- [Try it] Under this line is a listing; return exactly the lines starting at the one with "Task: Click the 120 BPM value field" and running down to the one with "Where should I click to: Select", and leave out its pictures.

- [Record set]

== Segment start ==

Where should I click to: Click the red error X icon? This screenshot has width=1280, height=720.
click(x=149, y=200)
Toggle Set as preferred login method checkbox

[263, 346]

== Segment end ==
== Segment start ==

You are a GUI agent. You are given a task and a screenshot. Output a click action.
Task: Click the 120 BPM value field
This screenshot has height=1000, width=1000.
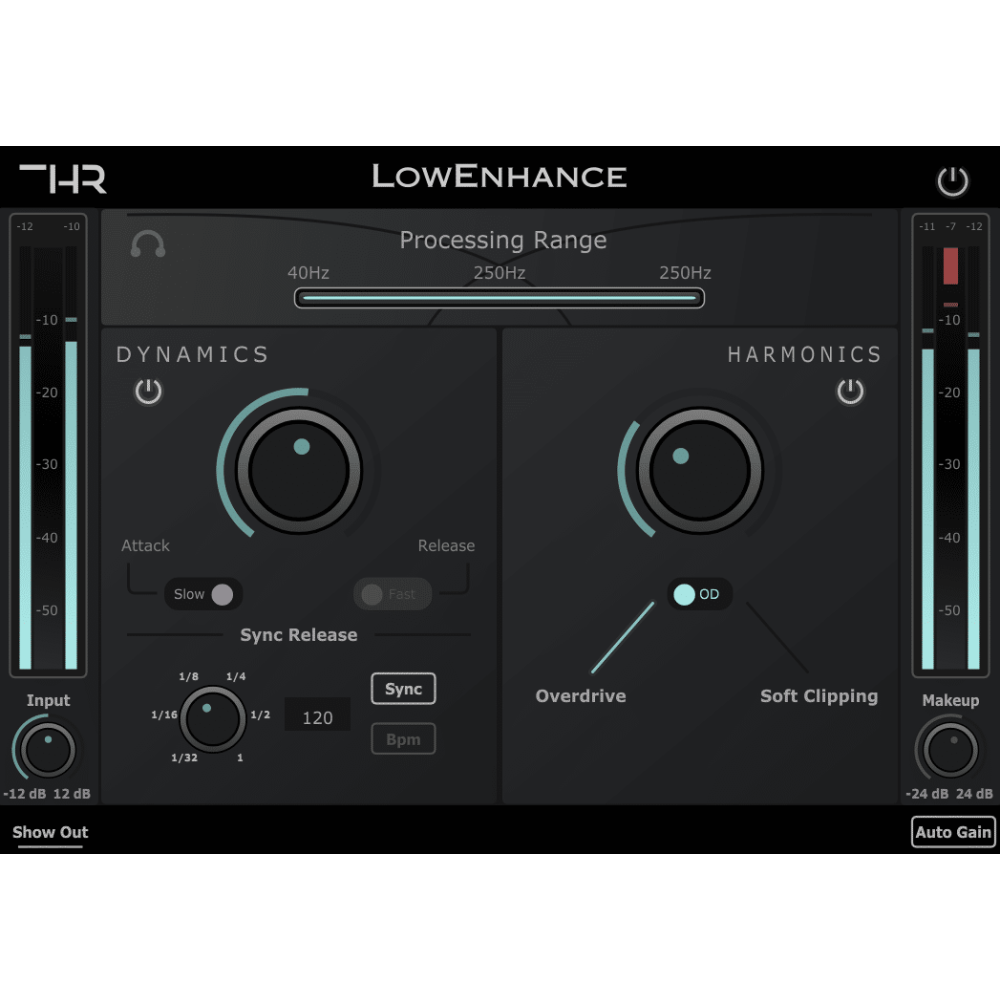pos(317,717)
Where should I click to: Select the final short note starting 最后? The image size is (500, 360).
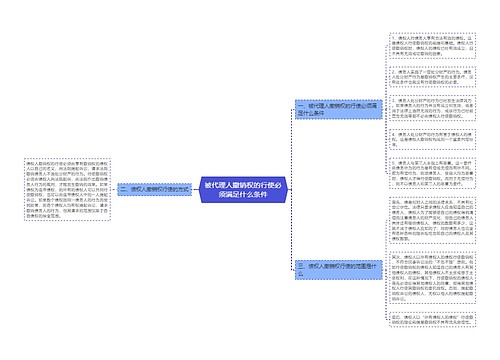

== Segment end ==

- [Answer section]
Task: Click the 120 BPM value field
This screenshot has height=1000, width=1000.
pos(317,717)
Where should I click to: Select the final short note starting 最后? The image size is (500, 360).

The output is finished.